IVRL / VolRecon

Official code of VolRecon (CVPR 2023)
MIT License
134 stars 15 forks source link

Questions about source views #2

Closed GuangyuWang99 closed 1 year ago

GuangyuWang99 commented 1 year ago

Hi, thanks for the excellent work! Here I have a small question regarding the term 'source views' used in this project.

According to the code, the image to be rendered (denoted as 'gt-color' for brevity) is also included in 'source views', which means that the model aims to aggregate 'gt-color' itself along with some neighbor views to render the 'gt-color'. If this is the case, I wonder how can the efficacy of rgb-render-loss be gauranteed? Since the view transformer simply needs to pick the gt-color and gives zero weights to all other views. However, as suggested in Tab. 4 of the original paper, pure rgb-render-loss still delivers a reasonable result with a chamfer of 2.04.

Could you please clarify more on this point? Thanks in advance!

FangjinhuaWang commented 1 year ago

The training is similar to IBRNet and sparseneus, only neighboring views (i.e. 'source views') are used to render color and depth at a query viewpoint. (i.e. 'reference view')

GuangyuWang99 commented 1 year ago

Sorry for the misunderstanding! After carefully checking the code again, I do find that in training the definition of 'reference view' and 'source views' follows the convention of MVSNet (i.e. 'pair.txt').
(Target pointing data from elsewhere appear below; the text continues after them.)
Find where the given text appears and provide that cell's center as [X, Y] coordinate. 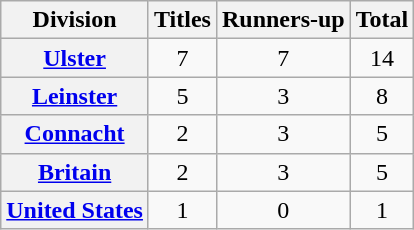
Britain [75, 172]
0 [283, 210]
Titles [182, 20]
8 [382, 96]
United States [75, 210]
Ulster [75, 58]
Division [75, 20]
14 [382, 58]
Connacht [75, 134]
Total [382, 20]
Leinster [75, 96]
Runners-up [283, 20]
Detect which cell encompasses the target text, then output its (x, y) center coordinate. 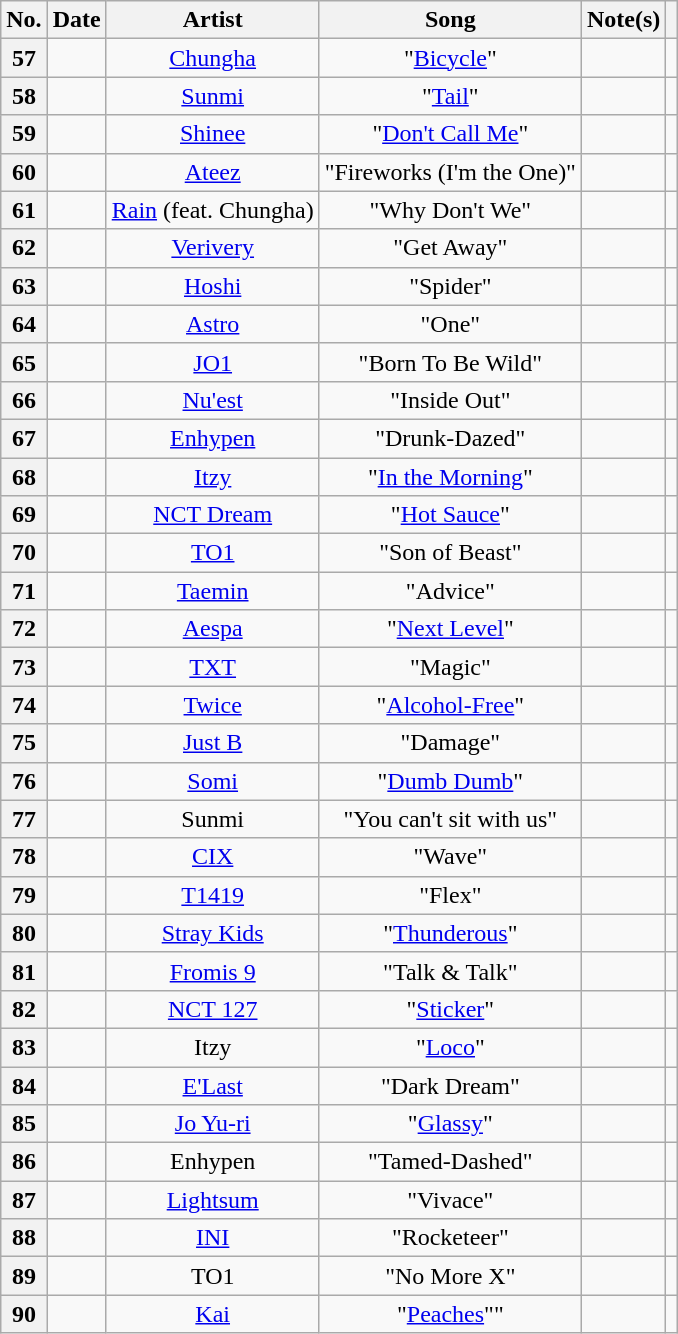
CIX (212, 857)
67 (24, 438)
"Drunk-Dazed" (450, 438)
64 (24, 324)
75 (24, 743)
84 (24, 1085)
INI (212, 1238)
"Dark Dream" (450, 1085)
71 (24, 591)
"Inside Out" (450, 400)
"Bicycle" (450, 58)
79 (24, 895)
90 (24, 1314)
57 (24, 58)
"Damage" (450, 743)
Just B (212, 743)
85 (24, 1124)
NCT Dream (212, 515)
61 (24, 210)
83 (24, 1047)
Stray Kids (212, 933)
60 (24, 172)
TXT (212, 667)
81 (24, 971)
"Peaches"" (450, 1314)
89 (24, 1276)
Jo Yu-ri (212, 1124)
"You can't sit with us" (450, 819)
Fromis 9 (212, 971)
88 (24, 1238)
"Vivace" (450, 1200)
Chungha (212, 58)
"Glassy" (450, 1124)
"No More X" (450, 1276)
65 (24, 362)
T1419 (212, 895)
"Why Don't We" (450, 210)
Artist (212, 20)
80 (24, 933)
"Sticker" (450, 1009)
"Loco" (450, 1047)
58 (24, 96)
Twice (212, 705)
Aespa (212, 629)
"Hot Sauce" (450, 515)
86 (24, 1162)
76 (24, 781)
72 (24, 629)
E'Last (212, 1085)
68 (24, 477)
"Son of Beast" (450, 553)
"Flex" (450, 895)
NCT 127 (212, 1009)
Date (76, 20)
66 (24, 400)
Lightsum (212, 1200)
"Fireworks (I'm the One)" (450, 172)
"Thunderous" (450, 933)
"In the Morning" (450, 477)
"Magic" (450, 667)
Ateez (212, 172)
"Tamed-Dashed" (450, 1162)
Rain (feat. Chungha) (212, 210)
78 (24, 857)
"Spider" (450, 286)
"Don't Call Me" (450, 134)
Astro (212, 324)
"Talk & Talk" (450, 971)
Note(s) (623, 20)
"Dumb Dumb" (450, 781)
JO1 (212, 362)
Hoshi (212, 286)
"Advice" (450, 591)
82 (24, 1009)
Verivery (212, 248)
"Alcohol-Free" (450, 705)
77 (24, 819)
73 (24, 667)
Taemin (212, 591)
Kai (212, 1314)
59 (24, 134)
74 (24, 705)
"One" (450, 324)
Nu'est (212, 400)
No. (24, 20)
70 (24, 553)
"Born To Be Wild" (450, 362)
Shinee (212, 134)
Song (450, 20)
63 (24, 286)
"Tail" (450, 96)
69 (24, 515)
87 (24, 1200)
Somi (212, 781)
"Get Away" (450, 248)
62 (24, 248)
"Rocketeer" (450, 1238)
"Wave" (450, 857)
"Next Level" (450, 629)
When performing geometry reconstruction, the reference-view and source views are jointly taken as inputs (Line 249 & 250 in 'dtu_test_sparse.py'), which is the same as MVS methods. However, the reference view should be removed if we want to test the novel-view synthesis performance, in a way similar to IBRNet.

FangjinhuaWang commented 1 year ago

During sparse reconstruction, we render depth and rgb at a 'virtual' viewpoint that is around a given view. During full view reconstruction, since we evaluate depth map metric and view synthesis (in supp.), we render depth and rgb at the reference view and do not use the gt rgb at reference view (i.e. source view only). These are all discussed in the paper.
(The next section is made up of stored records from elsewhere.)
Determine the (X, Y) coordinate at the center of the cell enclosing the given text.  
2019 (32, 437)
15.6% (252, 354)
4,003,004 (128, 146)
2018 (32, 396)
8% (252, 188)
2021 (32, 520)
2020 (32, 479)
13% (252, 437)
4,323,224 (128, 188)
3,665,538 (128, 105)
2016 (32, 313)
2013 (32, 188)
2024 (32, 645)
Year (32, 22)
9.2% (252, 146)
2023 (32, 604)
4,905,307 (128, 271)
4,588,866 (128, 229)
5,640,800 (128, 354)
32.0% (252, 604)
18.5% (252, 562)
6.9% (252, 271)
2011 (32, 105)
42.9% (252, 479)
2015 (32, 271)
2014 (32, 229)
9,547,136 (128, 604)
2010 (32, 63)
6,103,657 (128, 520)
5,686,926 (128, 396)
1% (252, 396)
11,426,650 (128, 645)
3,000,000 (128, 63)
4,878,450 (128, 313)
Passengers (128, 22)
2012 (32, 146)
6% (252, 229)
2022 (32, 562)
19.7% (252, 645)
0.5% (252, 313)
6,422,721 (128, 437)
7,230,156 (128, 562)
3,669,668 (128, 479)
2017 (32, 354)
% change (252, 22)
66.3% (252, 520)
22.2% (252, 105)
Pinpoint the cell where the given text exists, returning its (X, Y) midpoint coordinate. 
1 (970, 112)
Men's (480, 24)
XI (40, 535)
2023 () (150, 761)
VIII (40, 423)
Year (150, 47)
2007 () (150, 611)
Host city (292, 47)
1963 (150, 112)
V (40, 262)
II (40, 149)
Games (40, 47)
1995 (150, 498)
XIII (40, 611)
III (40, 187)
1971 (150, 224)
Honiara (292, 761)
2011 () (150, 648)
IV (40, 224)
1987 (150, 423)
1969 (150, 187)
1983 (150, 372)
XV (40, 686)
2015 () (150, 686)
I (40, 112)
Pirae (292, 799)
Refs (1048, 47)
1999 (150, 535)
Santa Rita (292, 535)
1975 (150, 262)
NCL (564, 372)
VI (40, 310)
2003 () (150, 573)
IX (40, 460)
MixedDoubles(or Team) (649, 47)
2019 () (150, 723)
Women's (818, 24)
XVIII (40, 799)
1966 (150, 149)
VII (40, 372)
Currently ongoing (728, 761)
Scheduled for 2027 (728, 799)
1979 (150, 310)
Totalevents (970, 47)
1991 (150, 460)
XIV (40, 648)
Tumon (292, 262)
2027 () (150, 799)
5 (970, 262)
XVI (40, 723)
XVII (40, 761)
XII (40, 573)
SeaBird-Go commented 1 year ago

@FangjinhuaWang , sorry to ask quesions in this closed issue again. I also feel confused about the views. I want to know what the exact meanings of sparse reconstruction and full view reconstruction?

From the paper, I know the sparse reconstruction means we only use very few (3 in paper) to reconstruct the mesh. But the mesh maybe not a 360 degree complete mesh, right?
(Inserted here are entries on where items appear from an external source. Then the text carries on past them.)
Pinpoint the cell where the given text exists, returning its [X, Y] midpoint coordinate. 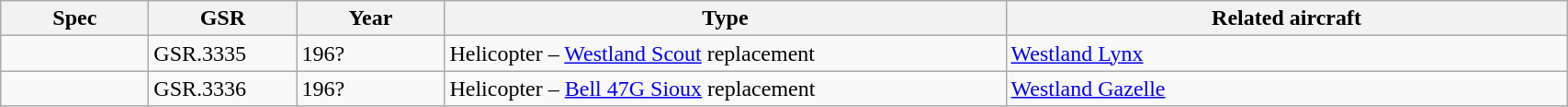
GSR.3335 [222, 53]
Spec [75, 18]
GSR.3336 [222, 88]
Westland Gazelle [1286, 88]
Related aircraft [1286, 18]
Year [371, 18]
Helicopter – Bell 47G Sioux replacement [726, 88]
Type [726, 18]
Westland Lynx [1286, 53]
Helicopter – Westland Scout replacement [726, 53]
GSR [222, 18]
From the cell containing the given text, extract its center point as (X, Y) coordinate. 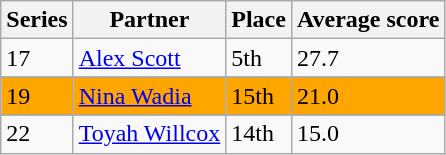
5th (259, 58)
21.0 (368, 96)
14th (259, 134)
Average score (368, 20)
17 (37, 58)
27.7 (368, 58)
Alex Scott (150, 58)
19 (37, 96)
15th (259, 96)
Series (37, 20)
Toyah Willcox (150, 134)
Partner (150, 20)
22 (37, 134)
Nina Wadia (150, 96)
15.0 (368, 134)
Place (259, 20)
Scan for the cell matching the given text and deliver its (X, Y) coordinate at center. 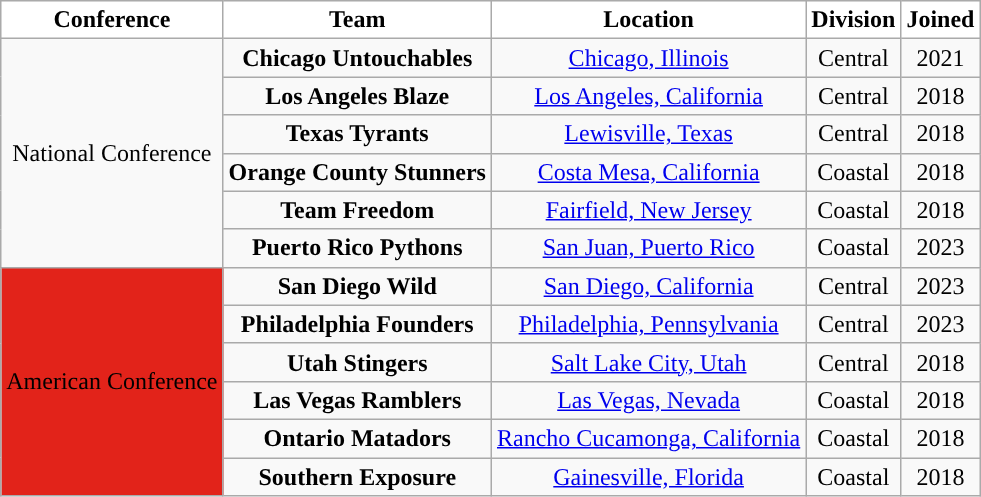
Orange County Stunners (357, 172)
Las Vegas Ramblers (357, 400)
Gainesville, Florida (648, 477)
Puerto Rico Pythons (357, 248)
Lewisville, Texas (648, 134)
Philadelphia Founders (357, 324)
Salt Lake City, Utah (648, 362)
Chicago, Illinois (648, 58)
Los Angeles, California (648, 96)
Philadelphia, Pennsylvania (648, 324)
Rancho Cucamonga, California (648, 438)
2021 (940, 58)
Utah Stingers (357, 362)
Southern Exposure (357, 477)
Ontario Matadors (357, 438)
Division (854, 20)
Location (648, 20)
Team (357, 20)
San Diego, California (648, 286)
Las Vegas, Nevada (648, 400)
San Juan, Puerto Rico (648, 248)
Team Freedom (357, 210)
Fairfield, New Jersey (648, 210)
Joined (940, 20)
Costa Mesa, California (648, 172)
San Diego Wild (357, 286)
Texas Tyrants (357, 134)
Chicago Untouchables (357, 58)
National Conference (112, 153)
Conference (112, 20)
American Conference (112, 381)
Los Angeles Blaze (357, 96)
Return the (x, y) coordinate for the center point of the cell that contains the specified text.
And from the Sec. 4.2, I guess the full view reconstruction means you use all of the 49 depth maps, and then fuse them into a point cloud to compute the metrics. But in the novel view syntheis (in supp.), you mentioned that you only use 4 input views to do rendering using the same dataset settings as full view reconstruction. So what the meanings of the 4 input views?

FangjinhuaWang commented 1 year ago

Let's say the 49 viewpoints are: I0, I1, ... I48. In full view reconstruction, we render rgb and depth at each viewpoint. During rendering for each viewpoint, we choose 4 source views as input. For example, when rendering I0, we may use the four known images I1, I2, I3 and I4. When rendering I10, we may use another set of known images, e.g. I8, I9, I11, I12. In experiment, we use the four views with highest view selection score.

SeaBird-Go commented 1 year ago

Thanks for your quickly reply! It makes me understand the full view reconstruction very well.

BTW, during the sparse view reconstruction, you only use 3 input views, and try to fit the SRDF to infer the rendering rgb and depth maps. So I want to ask why you need to define a virtual rendering viewpoint by shifting the original camera coordinate frame for d = 25mm along its x-axis. Just to validate whether the learned model could adapt to different viewpoints?

FangjinhuaWang commented 1 year ago

If we render at a given viewpoint I_0, then the projected 2D features in this viewpoint will always be the same for all samples along a ray. Since the pipeline is similar as novel view synthesis, we need to render at 'novel viewpoints'. The offset d=25mm is randomly chosen and is reasonable to form a stereo rig. If d is too large, then there will exist huge occlusion. You can adjust this value, render more virtual views and then fuse all of the depth maps.